Now that the forest is more fully in view, we can discuss some of the features of this business, or racket — depending on which side of the table you sit.
Notice the core around which the banking — and all financial — business revolves. The flow of money. You might think of it as cash flow. This term is typically, and sadly, reserved for discussions about the revenue and expenses of a business. But in reality, the flow of money, or cash flow, is a feature of everyone’s financial experience. The flow of that money, the velocity and direction of it, in particular, is the determining influence behind the form and function of the financial industry.
How does this relate to money?
Consider that money flow is the key ingredient to economic activity just in the way water flow is the key ingredient to biological activity. Money flows through banks just the way water flows through rivers. However, whereas the flow of water is determined by the laws of physics, the flow of money is determined by the choices of men (and women). And unlike nature, where matter is neither created nor destroyed but only transferred, money can be conjured when backed with sufficient force of government through special legal privileges.

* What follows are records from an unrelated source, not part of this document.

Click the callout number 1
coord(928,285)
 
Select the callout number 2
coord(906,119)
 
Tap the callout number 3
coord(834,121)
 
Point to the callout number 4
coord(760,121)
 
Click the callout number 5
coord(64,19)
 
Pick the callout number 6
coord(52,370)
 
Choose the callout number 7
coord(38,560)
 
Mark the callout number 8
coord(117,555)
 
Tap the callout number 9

The result is a literally unnatural, disproportionate flourishing of economic activity around those institutions where new money is conjured through the exercise of legal privilege. Therefore, it is no wonder that the bankers and money managers are unnaturally, disproportionately wealthy.
With water, man is limited in his capacity to influence its flow. The oceans are vast and water’s flow and erosive power are tremendous. The best we can do to change its flow is a dam here and a levy there, each of which is ultimately at the mercy of a complex atmospheric system.
Man’s odds with affecting the flow of money are categorically different. Man chooses where his money flows. The priestly power of banks rests on the decisions of men. Banks specifically require a stable, relatively predictable flow of new deposits, each kept with the bank — or at least within the banking system — for a stable, relatively predictable length of time.
So long as men remain docile, submissive, and complacent with respect to the banking class’s legal privilege to conjure money where before it did not exist, the economic landscape, in its general form, will remain unchanged.
So long as men refuse to discuss the true nature of the banking business, and prefer instead to leave it to the experts, the chances men will think differently are nil.
The forest is clear. It’s up to you to do something about it.